Au bout du compte, une chose ressort de tous ces cas de figure : chercher à passer « en force » avec un pare-brise franchement abîmé aboutit rarement à une bonne affaire. Entre le risque pour la sécurité, l’énervement d’une contre-visite et l’impact sur la valeur du véhicule, l’économie réalisée sur le court terme se paye presque toujours ailleurs.

Un petit impact sur mon pare-brise passera-t-il au prochain contrôle technique ?

Un petit impact de moins de 2 cm de diamètre, sans fissures rayonnantes et situé hors du champ de vision direct du conducteur, est en général classé en défaillance mineure au contrôle technique. Il sera noté sur le rapport, mais ne déclenchera pas de contre-visite. En revanche, dès que l’impact s’approche des 3 cm ou se trouve dans la zone de 30 cm devant les yeux du conducteur, le risque de défaillance majeure augmente nettement.

À partir de quelle longueur une fissure de pare-brise devient-elle un motif de contre-visite ?

Une fissure qui dépasse un cercle de 30 cm dans la zone de visibilité du conducteur est le seuil le plus souvent retenu pour une défaillance majeure. Si cette même fissure se situe en bord de pare-brise, hors de la zone balayée par les essuie-glaces, elle peut parfois être classée en défaut mineur. La position compte donc autant que la longueur totale.

Puis-je utiliser un kit de réparation maison avant le contrôle technique ?

Oui, à condition que l’impact soit récent, de petite taille et que vous respectiez scrupuleusement la procédure du kit. Une réparation propre par injection de résine stabilise l’impact et améliore la transparence. Pour un véhicule récent ou de forte valeur, ou si l’impact se situe près du champ de vision direct, un passage chez un professionnel reste toutefois préférable pour éviter un résultat approximatif.

Comment l’assurance prend-elle en charge la réparation ou le remplacement d’un pare-brise ?

La plupart des contrats tous risques et tiers étendu incluent une garantie bris de glace. La réparation d’un impact par résine est souvent prise en charge intégralement, sans franchise, pour encourager une intervention rapide. En cas de remplacement complet du pare-brise, une franchise spécifique, fréquemment autour de 50 €, reste à la charge de l’assuré. Les modalités exactes figurent sur la carte verte et dans les conditions générales.

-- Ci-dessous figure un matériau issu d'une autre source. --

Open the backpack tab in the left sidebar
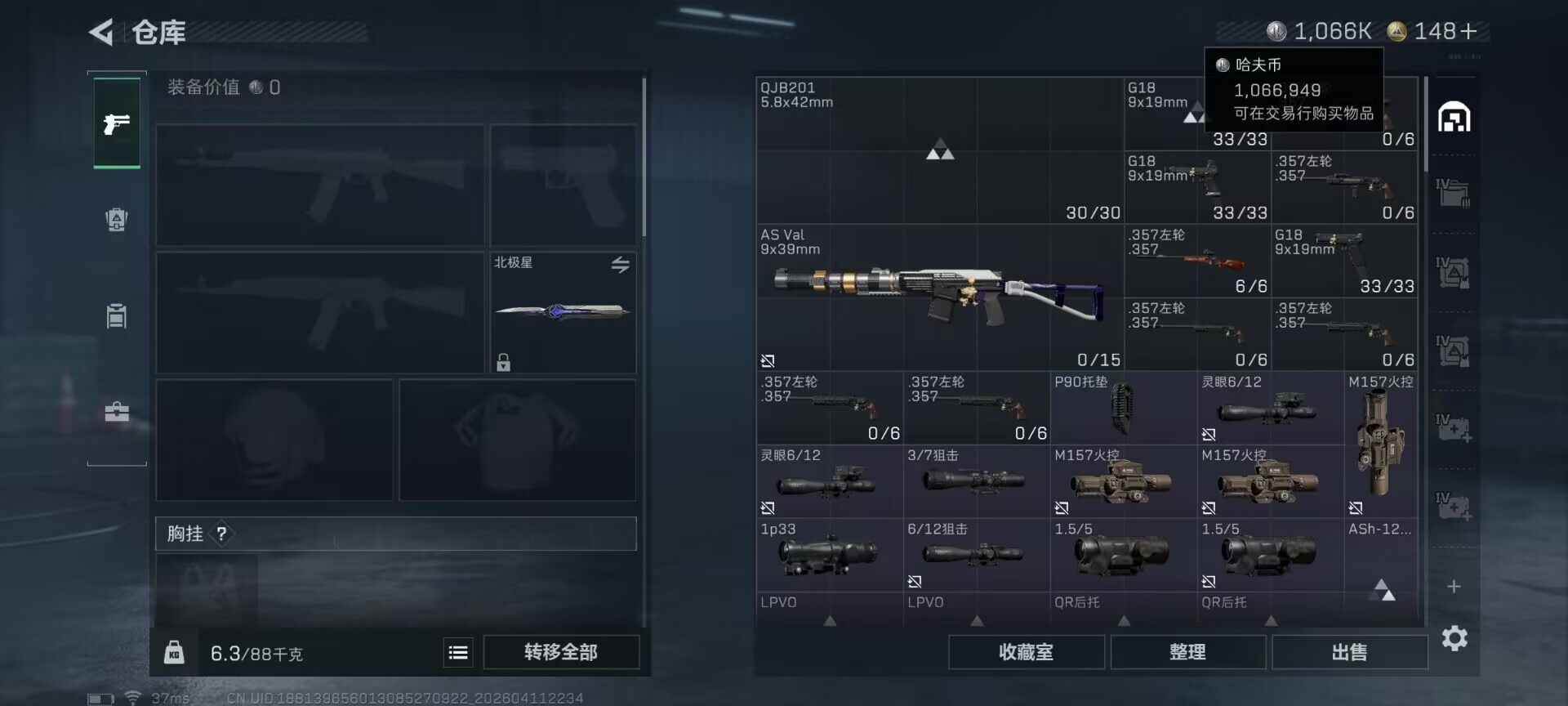Viewport: 1568px width, 706px height. (117, 219)
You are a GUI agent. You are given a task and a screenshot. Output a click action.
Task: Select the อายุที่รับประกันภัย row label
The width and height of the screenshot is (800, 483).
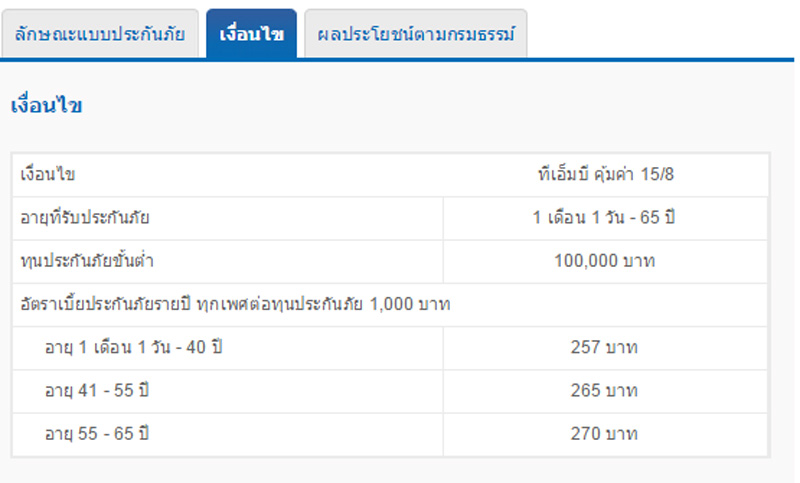tap(85, 218)
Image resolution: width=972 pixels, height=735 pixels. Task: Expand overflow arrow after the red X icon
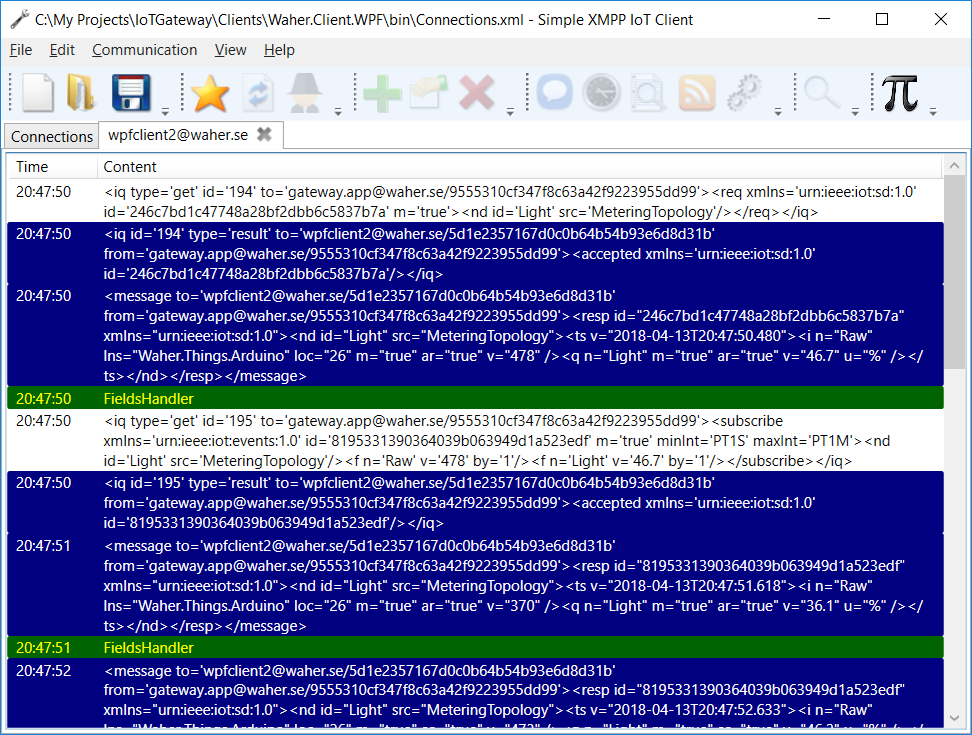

Un pare-brise fissuré mais avec contrôle technique valide est-il légal ?

Tant que le contrôle technique est en cours de validité, le véhicule est légalement autorisé à circuler, sauf si l’état du pare-brise tombe sous le coup d’une infraction constatée par les forces de l’ordre (visibilité manifestement réduite par exemple). Sur le plan de la sécurité, un pare-brise très fissuré reste déconseillé, car il affaiblit la structure du véhicule et peut avoir un impact sur le fonctionnement des airbags et des aides à la conduite.